» TASK DESCRIPTION
All lines from the entries below that contain the string "Viewport" should be copied out.

• • • • •

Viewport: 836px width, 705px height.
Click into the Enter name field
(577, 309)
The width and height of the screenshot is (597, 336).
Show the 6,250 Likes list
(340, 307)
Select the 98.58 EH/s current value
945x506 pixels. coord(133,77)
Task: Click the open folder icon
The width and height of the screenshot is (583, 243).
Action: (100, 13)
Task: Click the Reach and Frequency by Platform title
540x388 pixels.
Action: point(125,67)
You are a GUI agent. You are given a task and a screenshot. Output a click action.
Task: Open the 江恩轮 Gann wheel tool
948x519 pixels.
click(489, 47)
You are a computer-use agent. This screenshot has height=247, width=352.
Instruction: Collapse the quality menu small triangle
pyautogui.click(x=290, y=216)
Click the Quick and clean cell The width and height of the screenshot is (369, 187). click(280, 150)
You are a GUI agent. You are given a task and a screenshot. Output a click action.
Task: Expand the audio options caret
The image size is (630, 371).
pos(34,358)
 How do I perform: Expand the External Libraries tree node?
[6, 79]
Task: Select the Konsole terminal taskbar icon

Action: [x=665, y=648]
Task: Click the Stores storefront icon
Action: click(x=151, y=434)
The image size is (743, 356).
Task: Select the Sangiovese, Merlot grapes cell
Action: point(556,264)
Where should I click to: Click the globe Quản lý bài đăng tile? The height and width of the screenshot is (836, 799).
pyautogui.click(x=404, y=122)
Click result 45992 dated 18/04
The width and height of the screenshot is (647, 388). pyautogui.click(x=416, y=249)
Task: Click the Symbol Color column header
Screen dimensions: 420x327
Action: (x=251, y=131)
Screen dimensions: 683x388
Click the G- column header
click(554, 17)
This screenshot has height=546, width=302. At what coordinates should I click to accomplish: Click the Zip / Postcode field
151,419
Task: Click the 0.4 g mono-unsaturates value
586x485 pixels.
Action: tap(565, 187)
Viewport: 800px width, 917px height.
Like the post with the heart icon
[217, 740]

• • • • •

» WRITTEN SOLUTION
Viewport: 836px width, 705px height.
Viewport: 800px width, 917px height.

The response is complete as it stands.